Sunday, January 31, 2010

Lightning Round

I haven't picked up Ulysses in a month, but January was pretty fruitful for other books. It gets dark by 4:30, and is cold and rainy every weekend; plus I got a Kindle for Christmas!
Middlemarch: I am still plugging along, and still completely entranced by this novel. The story of "three love problems" is more than halfway done, I am currently enmeshed in the painful destruction of Rosamund and Lydgate. I still think this is the best English novel I have ever read.

Changing My Mind by Zadie Smith: I suppose there should be a qualifier that I have some hero worship going on with Ms. Smith, and I loved this book of rather ecletic essays even more than her novels. It doesn't hurt that the first essay is about Middlemarch, and in a later essay she states "Buffy the Vampire Slayer is the only t.v. show I have ever truly loved." My absolute favorite essay is a discussion of E.M. Forester and a celebration of a non-intellectual love of literature.

Manhood for Amateurs by Michael Chabon. This is another collection of essays, many of which have been printed elsewhere. While Smith's essays jump through pop culture and academia, Chabon focuses on family and parenthood. I especially liked his defense of being an amateur; whether in parenthood or life.

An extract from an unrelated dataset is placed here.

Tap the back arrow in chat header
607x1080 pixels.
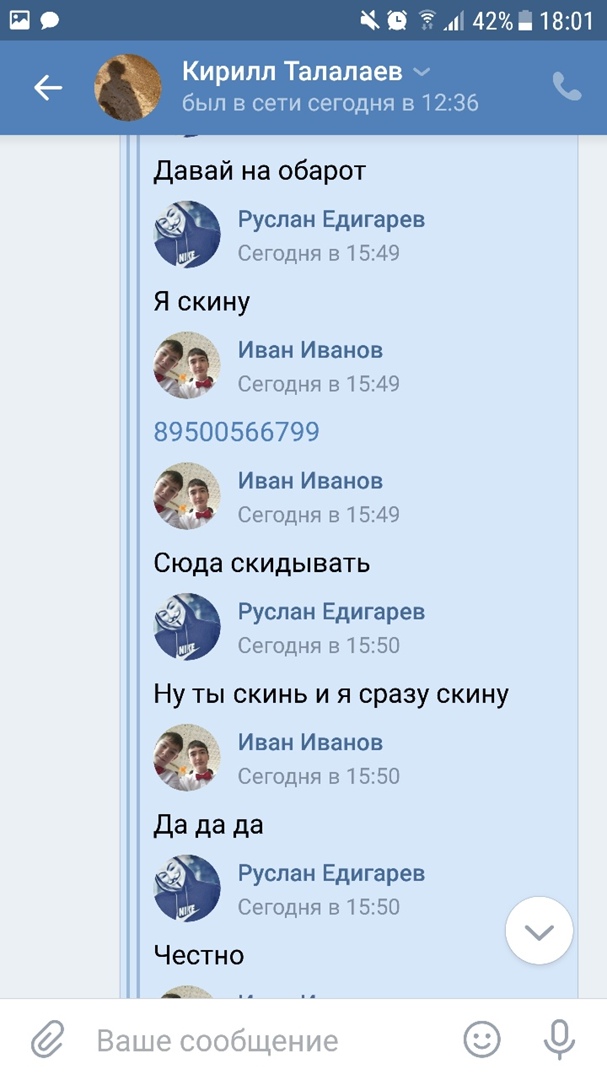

Where Men Win Glory: The Pat Tilman Story by Jon Krakauer. I am listening to this book to and from work rather than reading it, but it still counts. Krakauer again uses his journalism skills to recreate a riveting, needless tragedy; the parallel stories of Pat Tilman and America's war on terror.

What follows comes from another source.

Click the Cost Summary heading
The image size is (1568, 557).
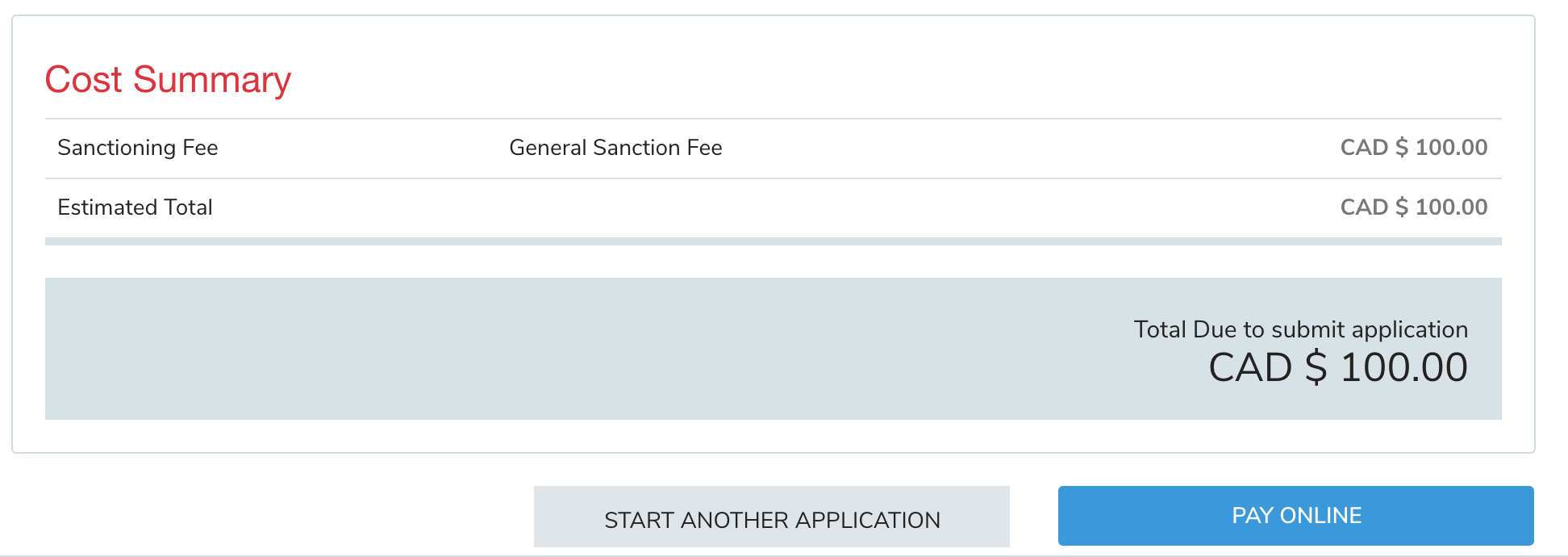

The Children's Book by A.S. Byatt. I am a complete sucker for tales of large, bohemian families, and was immediately drawn into the magical world of the Wellwoods that provides the framework for this novel. Unfortunately, the second half of the book is the horrible consequences of the Wellwoods and their liberal friends inability, or incapacity to protect their children. I still have a ways to go before I am done, but this is a very engrossing novel.

When Everything Changed by Gail Collins. As a feminist, I am always a little mystified by a reluctance to admit how much better the lives of almost all American women have gotten during the last forty years. This is a journalist's detailed history of exactly what has changed from 1960 to 2010 for women in America; it is very straightforward and fascinating read.